安倍内閣のイケイケ路線で安全保障政策が転換し、自衛隊の役割がどんどん海外へと拡大していく。でも、“わが軍”にはグローバル化する対テロ戦に対応する能力があるのだろうか?
例えば、政変や内戦で海外にいる邦人が多数取り残される…。過去に実際に起きているし、これからますます起きる可能性が高いシチュエーションだが、その時、自衛隊は国民を守ることができるのか? Q&Aで検証してみよう。
Q)過去に似たような事例はあるのか?
A)あるが、ほとんど外国に助けてもらった。
過去に政府のチャーター機が出た例が少数あるのみ。他はトルコなど親日国が善意で、あるいは諸外国が自国民を避難させるついでに「座席の余裕があれば」助けてくれたケースばかりだ。「国民の生命と財産を守るのは国家の責務です。イスラエルは1976年、ウガンダのエンテベ空港でハイジャックされた自国民105名のために特殊部隊を送り、銃撃戦で解放しました。これが現代のモデルになっています。交戦しなくても、自衛隊は保護と移送任務だけでもやるべきでしょう」(軍事評論家・菊池征男氏)
Q)自衛隊のどの部隊が出動するのか?
A)陸自の中央即応連隊が出動する。
2013年にタイであった多国間共同訓練「コブラ・ゴールド」で陸自の中央即応連隊(700名、宇都宮)が邦人退避訓練をしている。その時の様子を元傭兵の高部正樹氏が語る。「よく訓練されていて、スムーズにテキパキと行動していました。自衛隊は他国軍に比べて安心して見ていられました」
「保護」「救出」できない矛盾
Q)出動までに、どれくらい時間がかかるのか?
A)最短でも48時間はかかる。
自衛隊側の動きとしては、空自の輸送機C-130Hが最短48時間で中央即応連隊を乗せて離陸することが可能だ。具体的には、陸自の北宇都宮駐屯地内の宇都宮飛行場(滑走路1700m)に空自の小牧基地、入間基地などから輸送機C-130HやC-1が降り、中央即応連隊の部隊を乗せ出動する。

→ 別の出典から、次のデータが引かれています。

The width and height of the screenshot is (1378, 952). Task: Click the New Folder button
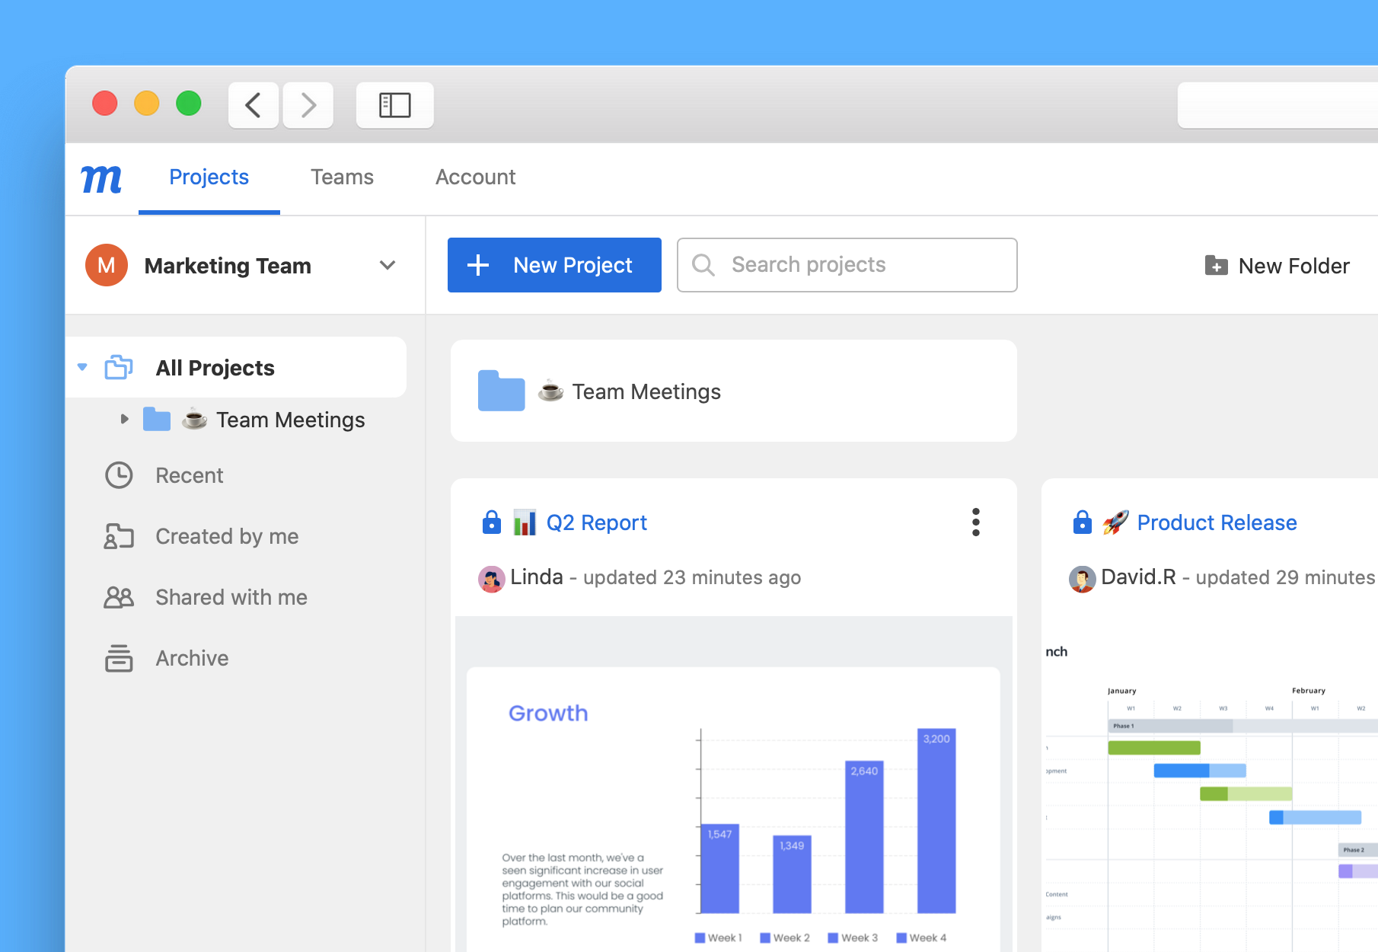tap(1278, 266)
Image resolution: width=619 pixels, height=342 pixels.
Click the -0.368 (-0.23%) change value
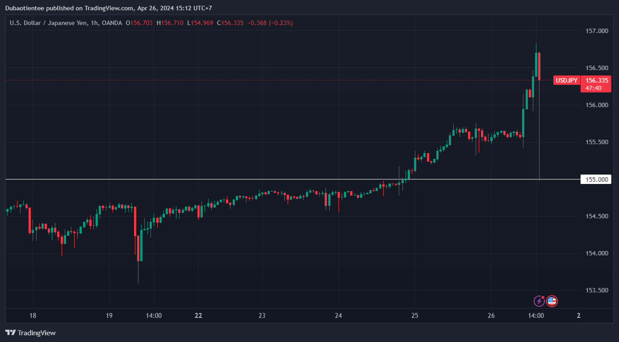270,23
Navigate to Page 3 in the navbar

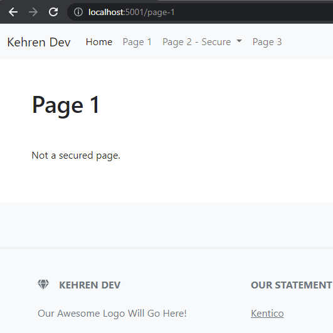267,42
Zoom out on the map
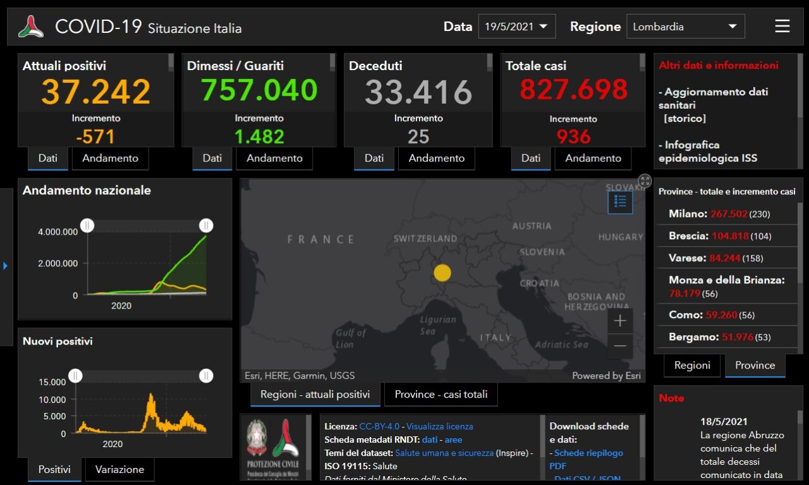The width and height of the screenshot is (809, 485). 619,346
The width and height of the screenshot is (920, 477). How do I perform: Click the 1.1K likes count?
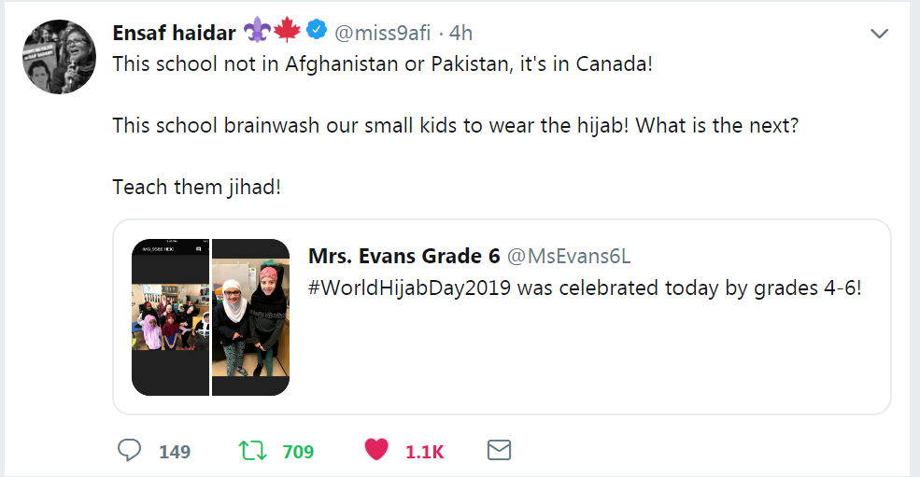[x=424, y=452]
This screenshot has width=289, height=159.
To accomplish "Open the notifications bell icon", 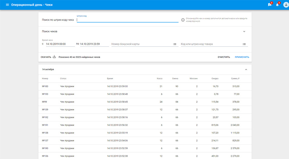I will click(x=277, y=5).
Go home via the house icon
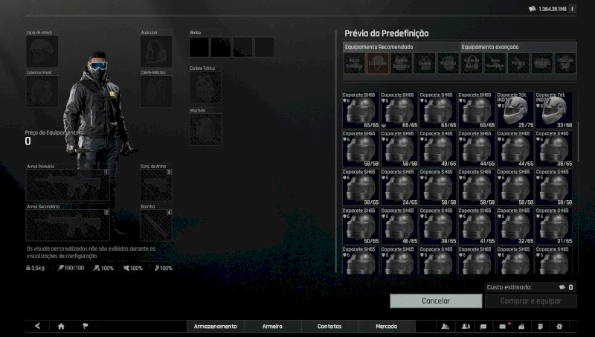Screen dimensions: 595x337 pos(61,326)
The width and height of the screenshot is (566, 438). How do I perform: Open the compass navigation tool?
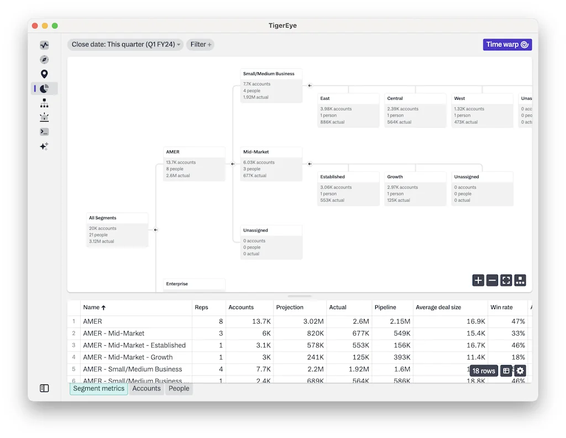pos(44,59)
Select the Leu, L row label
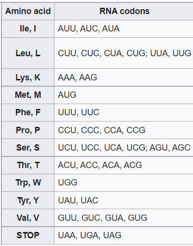Screen dimensions: 193x246 point(28,53)
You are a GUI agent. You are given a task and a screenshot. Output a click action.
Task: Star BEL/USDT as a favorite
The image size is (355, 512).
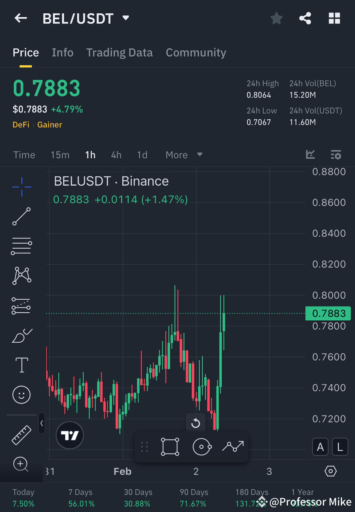click(x=276, y=18)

海自の輸送艦「おおすみ」などからヘリを使った邦人輸送も考えられるが、この場合は中東周辺までに20日前後はかかるだろう。
「現場の部隊が準備できても、これまでは法的な部分で手間取るおそれがありました。ですが、安倍政権が目指す法改正が進めば法的な派遣準備が早くなるので出動に要する時間も短くなるでしょう」(前出・菊池氏)
Q)現在の法律はどうなっているのか?
A)「輸送」はできても「保護」はできない。
94年11月の法改正によって、自衛隊法84条の3「在外邦人の輸送」という項ができた現行の自衛隊法。そのため、前項で紹介したルワンダの事例で起きたような批判は当てはまらなくなった。ただし、自衛隊法では「輸送を安全に実施できる」という見通しがなければ派遣はできないことになっている。つまり、「邦人輸送」はできても「保護」や「救出」はできないことになってしまう。
しかし、ここには大きな矛盾があると言わざるを得ない。そもそも、邦人が危険な場所に置かれ、安全ではないからこそ、わざわざ自衛隊が行くのではないか。もし安全が担保されているならば、チケットを買って民間航空機に乗れば十分だろう。